**REQUIRED TASK**. Convert the lines of the material below into a numbered list, omitting any blank lines.

**Records drawn from a data source**.
====

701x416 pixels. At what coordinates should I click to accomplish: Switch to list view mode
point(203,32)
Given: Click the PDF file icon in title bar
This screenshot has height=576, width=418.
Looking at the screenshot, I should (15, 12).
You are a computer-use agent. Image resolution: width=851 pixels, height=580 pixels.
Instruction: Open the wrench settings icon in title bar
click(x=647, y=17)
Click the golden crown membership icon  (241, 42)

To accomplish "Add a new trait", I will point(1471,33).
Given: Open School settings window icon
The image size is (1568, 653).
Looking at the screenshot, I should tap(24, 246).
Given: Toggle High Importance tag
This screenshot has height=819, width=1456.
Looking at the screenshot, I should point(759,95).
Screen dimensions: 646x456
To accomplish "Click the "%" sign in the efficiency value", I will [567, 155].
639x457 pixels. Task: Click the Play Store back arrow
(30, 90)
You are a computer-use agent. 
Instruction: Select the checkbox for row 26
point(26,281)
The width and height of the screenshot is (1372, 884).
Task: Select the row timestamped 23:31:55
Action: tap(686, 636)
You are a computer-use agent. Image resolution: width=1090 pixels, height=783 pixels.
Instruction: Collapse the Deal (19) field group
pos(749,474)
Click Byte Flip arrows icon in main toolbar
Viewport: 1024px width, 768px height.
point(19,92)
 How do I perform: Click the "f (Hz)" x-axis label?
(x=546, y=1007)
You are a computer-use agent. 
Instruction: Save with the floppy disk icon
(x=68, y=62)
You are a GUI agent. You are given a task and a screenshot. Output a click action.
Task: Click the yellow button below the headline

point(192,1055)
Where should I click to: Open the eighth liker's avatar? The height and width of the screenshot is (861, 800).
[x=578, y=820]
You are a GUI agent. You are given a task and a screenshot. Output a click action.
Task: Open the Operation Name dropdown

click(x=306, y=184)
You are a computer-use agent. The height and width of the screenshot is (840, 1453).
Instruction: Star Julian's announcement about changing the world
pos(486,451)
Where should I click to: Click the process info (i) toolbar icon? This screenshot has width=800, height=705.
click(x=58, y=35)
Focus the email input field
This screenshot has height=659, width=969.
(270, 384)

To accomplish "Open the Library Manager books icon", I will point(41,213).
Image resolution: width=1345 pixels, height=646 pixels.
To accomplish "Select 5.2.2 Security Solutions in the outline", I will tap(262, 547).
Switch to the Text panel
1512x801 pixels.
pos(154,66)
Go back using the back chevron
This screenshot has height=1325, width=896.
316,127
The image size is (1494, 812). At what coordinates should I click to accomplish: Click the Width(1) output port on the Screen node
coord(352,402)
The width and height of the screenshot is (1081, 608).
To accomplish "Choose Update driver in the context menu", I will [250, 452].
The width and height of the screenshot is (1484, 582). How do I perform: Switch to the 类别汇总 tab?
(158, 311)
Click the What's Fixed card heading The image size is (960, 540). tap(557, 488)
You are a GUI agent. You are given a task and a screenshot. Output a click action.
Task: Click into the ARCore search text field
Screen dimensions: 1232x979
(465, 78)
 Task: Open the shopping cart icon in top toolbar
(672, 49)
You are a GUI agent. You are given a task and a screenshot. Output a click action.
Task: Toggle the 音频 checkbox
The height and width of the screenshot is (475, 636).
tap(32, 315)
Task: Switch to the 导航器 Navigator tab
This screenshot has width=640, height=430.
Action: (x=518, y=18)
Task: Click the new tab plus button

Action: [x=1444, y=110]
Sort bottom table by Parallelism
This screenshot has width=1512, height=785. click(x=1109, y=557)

====

**THE RESULT**.
1. 701x416 pixels. At what coordinates should I click to accomplish: Switch to list view mode
2. point(203,32)
3. Given: Click the PDF file icon in title bar
4. This screenshot has height=576, width=418.
5. Looking at the screenshot, I should (15, 12).
6. You are a computer-use agent. Image resolution: width=851 pixels, height=580 pixels.
7. Instruction: Open the wrench settings icon in title bar
8. click(x=647, y=17)
9. Click the golden crown membership icon  (241, 42)
10. To accomplish "Add a new trait", I will point(1471,33).
11. Given: Open School settings window icon
12. The image size is (1568, 653).
13. Looking at the screenshot, I should tap(24, 246).
14. Given: Toggle High Importance tag
15. This screenshot has height=819, width=1456.
16. Looking at the screenshot, I should point(759,95).
17. Screen dimensions: 646x456
18. To accomplish "Click the "%" sign in the efficiency value", I will [567, 155].
19. 639x457 pixels. Task: Click the Play Store back arrow
20. (30, 90)
21. You are a computer-use agent. 
22. Instruction: Select the checkbox for row 26
23. point(26,281)
24. The width and height of the screenshot is (1372, 884).
25. Task: Select the row timestamped 23:31:55
26. Action: tap(686, 636)
27. You are a computer-use agent. Image resolution: width=1090 pixels, height=783 pixels.
28. Instruction: Collapse the Deal (19) field group
29. pos(749,474)
30. Click Byte Flip arrows icon in main toolbar
31. Viewport: 1024px width, 768px height.
32. point(19,92)
33.  How do I perform: Click the "f (Hz)" x-axis label?
34. (x=546, y=1007)
35. You are a computer-use agent. 
36. Instruction: Save with the floppy disk icon
37. (x=68, y=62)
38. You are a GUI agent. You are given a task and a screenshot. Output a click action.
39. Task: Click the yellow button below the headline
40. point(192,1055)
41. Where should I click to: Open the eighth liker's avatar? The height and width of the screenshot is (861, 800).
42. [x=578, y=820]
43. You are a GUI agent. You are given a task and a screenshot. Output a click action.
44. Task: Open the Operation Name dropdown
45. click(x=306, y=184)
46. You are a computer-use agent. The height and width of the screenshot is (840, 1453).
47. Instruction: Star Julian's announcement about changing the world
48. pos(486,451)
49. Where should I click to: Click the process info (i) toolbar icon? This screenshot has width=800, height=705.
50. click(x=58, y=35)
51. Focus the email input field
52. This screenshot has height=659, width=969.
53. (270, 384)
54. To accomplish "Open the Library Manager books icon", I will point(41,213).
55. Image resolution: width=1345 pixels, height=646 pixels.
56. To accomplish "Select 5.2.2 Security Solutions in the outline", I will tap(262, 547).
57. Switch to the Text panel
58. 1512x801 pixels.
59. pos(154,66)
60. Go back using the back chevron
61. This screenshot has height=1325, width=896.
62. 316,127
63. The image size is (1494, 812). At what coordinates should I click to accomplish: Click the Width(1) output port on the Screen node
64. coord(352,402)
65. The width and height of the screenshot is (1081, 608).
66. To accomplish "Choose Update driver in the context menu", I will [250, 452].
67. The width and height of the screenshot is (1484, 582). How do I perform: Switch to the 类别汇总 tab?
68. (158, 311)
69. Click the What's Fixed card heading The image size is (960, 540). tap(557, 488)
70. You are a GUI agent. You are given a task and a screenshot. Output a click action.
71. Task: Click into the ARCore search text field
72. Screen dimensions: 1232x979
73. (465, 78)
74.  Task: Open the shopping cart icon in top toolbar
75. (672, 49)
76. You are a GUI agent. You are given a task and a screenshot. Output a click action.
77. Task: Toggle the 音频 checkbox
78. The height and width of the screenshot is (475, 636).
79. tap(32, 315)
80. Task: Switch to the 导航器 Navigator tab
81. This screenshot has width=640, height=430.
82. Action: (x=518, y=18)
83. Task: Click the new tab plus button
84. Action: [x=1444, y=110]
85. Sort bottom table by Parallelism
86. This screenshot has width=1512, height=785. click(x=1109, y=557)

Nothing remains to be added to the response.